THE PROBLEM:
Print out the records below with nothing altered.

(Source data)
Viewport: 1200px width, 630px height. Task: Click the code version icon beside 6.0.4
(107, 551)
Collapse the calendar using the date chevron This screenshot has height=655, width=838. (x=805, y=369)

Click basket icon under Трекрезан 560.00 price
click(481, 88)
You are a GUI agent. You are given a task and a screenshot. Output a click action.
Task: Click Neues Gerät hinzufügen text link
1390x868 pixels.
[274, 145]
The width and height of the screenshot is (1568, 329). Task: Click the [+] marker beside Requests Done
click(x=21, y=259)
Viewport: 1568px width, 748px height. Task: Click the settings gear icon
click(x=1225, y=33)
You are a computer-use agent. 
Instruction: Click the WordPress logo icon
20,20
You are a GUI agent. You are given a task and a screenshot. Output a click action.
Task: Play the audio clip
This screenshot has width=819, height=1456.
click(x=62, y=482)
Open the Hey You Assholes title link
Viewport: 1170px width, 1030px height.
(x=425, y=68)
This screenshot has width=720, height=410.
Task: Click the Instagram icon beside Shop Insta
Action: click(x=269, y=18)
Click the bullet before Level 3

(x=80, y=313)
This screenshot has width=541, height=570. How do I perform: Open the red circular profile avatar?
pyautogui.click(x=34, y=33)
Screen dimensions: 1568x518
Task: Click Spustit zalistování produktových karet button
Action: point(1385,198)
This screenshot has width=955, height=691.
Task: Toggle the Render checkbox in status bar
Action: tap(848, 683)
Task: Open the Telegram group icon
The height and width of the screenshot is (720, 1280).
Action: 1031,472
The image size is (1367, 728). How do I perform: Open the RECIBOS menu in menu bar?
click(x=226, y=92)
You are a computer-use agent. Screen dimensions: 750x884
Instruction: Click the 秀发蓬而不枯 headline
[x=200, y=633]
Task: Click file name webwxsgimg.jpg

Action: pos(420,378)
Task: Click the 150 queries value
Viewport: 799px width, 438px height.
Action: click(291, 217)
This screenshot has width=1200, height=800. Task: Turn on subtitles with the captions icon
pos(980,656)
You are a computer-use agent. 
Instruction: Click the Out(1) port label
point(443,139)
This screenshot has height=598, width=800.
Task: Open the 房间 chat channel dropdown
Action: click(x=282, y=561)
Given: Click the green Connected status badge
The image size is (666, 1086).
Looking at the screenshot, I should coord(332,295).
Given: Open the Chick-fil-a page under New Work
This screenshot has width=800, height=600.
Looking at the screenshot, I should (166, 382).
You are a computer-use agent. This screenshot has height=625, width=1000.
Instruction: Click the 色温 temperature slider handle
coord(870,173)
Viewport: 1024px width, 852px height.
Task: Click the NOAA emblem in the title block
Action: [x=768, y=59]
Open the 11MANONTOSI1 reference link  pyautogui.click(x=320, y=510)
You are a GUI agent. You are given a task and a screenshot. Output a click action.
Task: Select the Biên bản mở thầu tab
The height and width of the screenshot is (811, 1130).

EXERCISE RESPONSE:
Viewport: 1200px width, 630px height. Task: Click the code version icon beside 6.0.4
(107, 551)
Collapse the calendar using the date chevron This screenshot has height=655, width=838. (x=805, y=369)

Click basket icon under Трекрезан 560.00 price
click(481, 88)
You are a GUI agent. You are given a task and a screenshot. Output a click action.
Task: Click Neues Gerät hinzufügen text link
1390x868 pixels.
[274, 145]
The width and height of the screenshot is (1568, 329). Task: Click the [+] marker beside Requests Done
click(x=21, y=259)
Viewport: 1568px width, 748px height. Task: Click the settings gear icon
click(x=1225, y=33)
You are a computer-use agent. 
Instruction: Click the WordPress logo icon
20,20
You are a GUI agent. You are given a task and a screenshot. Output a click action.
Task: Play the audio clip
This screenshot has width=819, height=1456.
click(x=62, y=482)
Open the Hey You Assholes title link
Viewport: 1170px width, 1030px height.
(x=425, y=68)
This screenshot has width=720, height=410.
Task: Click the Instagram icon beside Shop Insta
Action: click(x=269, y=18)
Click the bullet before Level 3

(x=80, y=313)
This screenshot has width=541, height=570. How do I perform: Open the red circular profile avatar?
pyautogui.click(x=34, y=33)
Screen dimensions: 1568x518
Task: Click Spustit zalistování produktových karet button
Action: point(1385,198)
This screenshot has width=955, height=691.
Task: Toggle the Render checkbox in status bar
Action: tap(848, 683)
Task: Open the Telegram group icon
The height and width of the screenshot is (720, 1280).
Action: 1031,472
The image size is (1367, 728). How do I perform: Open the RECIBOS menu in menu bar?
click(x=226, y=92)
You are a computer-use agent. Screen dimensions: 750x884
Instruction: Click the 秀发蓬而不枯 headline
[x=200, y=633]
Task: Click file name webwxsgimg.jpg

Action: pos(420,378)
Task: Click the 150 queries value
Viewport: 799px width, 438px height.
Action: click(291, 217)
This screenshot has width=1200, height=800. Task: Turn on subtitles with the captions icon
pos(980,656)
You are a computer-use agent. 
Instruction: Click the Out(1) port label
point(443,139)
This screenshot has height=598, width=800.
Task: Open the 房间 chat channel dropdown
Action: click(x=282, y=561)
Given: Click the green Connected status badge
The image size is (666, 1086).
Looking at the screenshot, I should coord(332,295).
Given: Open the Chick-fil-a page under New Work
This screenshot has width=800, height=600.
Looking at the screenshot, I should (166, 382).
You are a computer-use agent. This screenshot has height=625, width=1000.
Instruction: Click the 色温 temperature slider handle
coord(870,173)
Viewport: 1024px width, 852px height.
Task: Click the NOAA emblem in the title block
Action: [x=768, y=59]
Open the 11MANONTOSI1 reference link  pyautogui.click(x=320, y=510)
You are a GUI agent. You are given a task and a screenshot. Output a click action.
Task: Select the Biên bản mở thầu tab
The height and width of the screenshot is (811, 1130).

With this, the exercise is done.